Thailand's third case of monkeypox has been found in Phuket, Department of Disease Control director-general Opas Karnkawinpong said on Wednesday.
Dr Opas said the latest monkeypox case is a 25-year-old German man who arrived in Phuket on July 18 as a tourist.
The man was believed to have caught the virus in another country because the incubation period is 21 days. Officials were tracking down people who had been in close contact with him, for examination, he said.
Dr Opas said the patient was found to have a fever, with blisters and a rash that began in his groin area before spreading to other parts of his body. The symptoms coincided with information from the World Health Organisation, that blisters and rashes are found around the genitalia of 98% of those infected, and most of them are homosexual or bisexual.
Phuket public health chief Kusak Kukiatikoon gave additional details on Wednesday afternoon.
Dr Kusak confirmed that the German patient arrived in Phuket with his Thai wife on July 18. He was not a homosexual or bisexual, he said.
While in Phuket, they had stayed with his wife's family in Muang district. The couple had gone out sightseeing but had not visited any entertainment venues.
On July 23-24 he developed a fever, a rash and blisters. By July 30-31 the rash and blisters had spread. They started in his genital area and had spread to his arms, hands and other parts of the body by Aug 1. On Tuesday he went to a hospital and took a blood test. He was then admitted for treatment.
There were initially seven people, including his wife and her family, who had been in close contact with him. None showed any symptoms. His wife had a blood test and was awaiting the result. She was in home isolation.
The Phuket public health office would give any further details on the third case, he said.
He said the Government Pharmaceutical Organisation had ordered monkeypox vaccine from abroad and delivery was expected this month. It would be for two groups of people - medical personnel and people in close contact with monkeypox patients up to 14 days previously.
Dr Opas stressed that people infected with monkeypox can recover unaided. It is not severe or easily transmitted, he said.

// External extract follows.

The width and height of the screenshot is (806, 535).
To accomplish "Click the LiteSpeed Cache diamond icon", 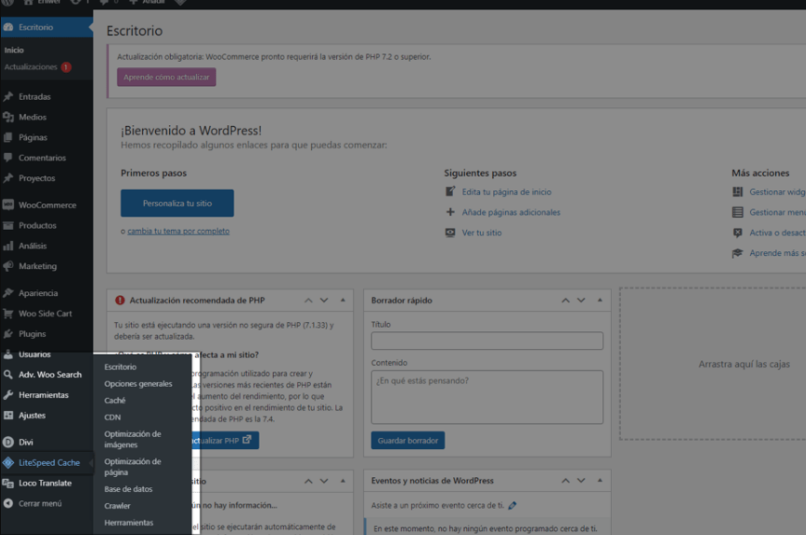I will pyautogui.click(x=8, y=462).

According to a worldwide infection report, of about 20,000 known patients only three had died. No deaths occurred among people with no prior chronic disease, he said.
Dr Somsak Akksilp, director-general of the Department of Medical Services, said people who suspect they may have been infected should get a medical examination within 24 hours. The result of a laboratory test would be known in three to four hours. Most patients do not need antiviral medication.
A proposal under consideration is that patients whose symptoms are not severe and do not have a chronic disease should be treated in home isolation, he added.